_Set task_: Rewrite the records below as a Markdown table with the columns "Row" and "Line", putting each line in its own row and skipping blank lines.
----- Dataset -----
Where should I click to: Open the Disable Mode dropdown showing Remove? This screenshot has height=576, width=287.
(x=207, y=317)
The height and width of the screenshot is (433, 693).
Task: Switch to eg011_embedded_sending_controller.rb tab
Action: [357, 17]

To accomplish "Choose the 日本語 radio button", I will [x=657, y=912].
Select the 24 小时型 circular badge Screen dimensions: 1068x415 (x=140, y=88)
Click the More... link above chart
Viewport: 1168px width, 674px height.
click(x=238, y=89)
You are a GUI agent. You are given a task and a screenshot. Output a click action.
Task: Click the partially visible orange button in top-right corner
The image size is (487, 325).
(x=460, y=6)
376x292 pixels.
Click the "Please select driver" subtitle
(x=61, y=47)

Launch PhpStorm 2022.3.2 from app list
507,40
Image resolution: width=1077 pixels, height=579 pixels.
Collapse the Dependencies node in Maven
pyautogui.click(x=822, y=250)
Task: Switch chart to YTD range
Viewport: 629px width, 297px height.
-----
_Output below_:
| Row | Line |
|---|---|
| 1 | Where should I click to: Open the Disable Mode dropdown showing Remove? This screenshot has height=576, width=287. |
| 2 | (x=207, y=317) |
| 3 | The height and width of the screenshot is (433, 693). |
| 4 | Task: Switch to eg011_embedded_sending_controller.rb tab |
| 5 | Action: [357, 17] |
| 6 | To accomplish "Choose the 日本語 radio button", I will [x=657, y=912]. |
| 7 | Select the 24 小时型 circular badge Screen dimensions: 1068x415 (x=140, y=88) |
| 8 | Click the More... link above chart |
| 9 | Viewport: 1168px width, 674px height. |
| 10 | click(x=238, y=89) |
| 11 | You are a GUI agent. You are given a task and a screenshot. Output a click action. |
| 12 | Task: Click the partially visible orange button in top-right corner |
| 13 | The image size is (487, 325). |
| 14 | (x=460, y=6) |
| 15 | 376x292 pixels. |
| 16 | Click the "Please select driver" subtitle |
| 17 | (x=61, y=47) |
| 18 | Launch PhpStorm 2022.3.2 from app list |
| 19 | 507,40 |
| 20 | Image resolution: width=1077 pixels, height=579 pixels. |
| 21 | Collapse the Dependencies node in Maven |
| 22 | pyautogui.click(x=822, y=250) |
| 23 | Task: Switch chart to YTD range |
| 24 | Viewport: 629px width, 297px height. |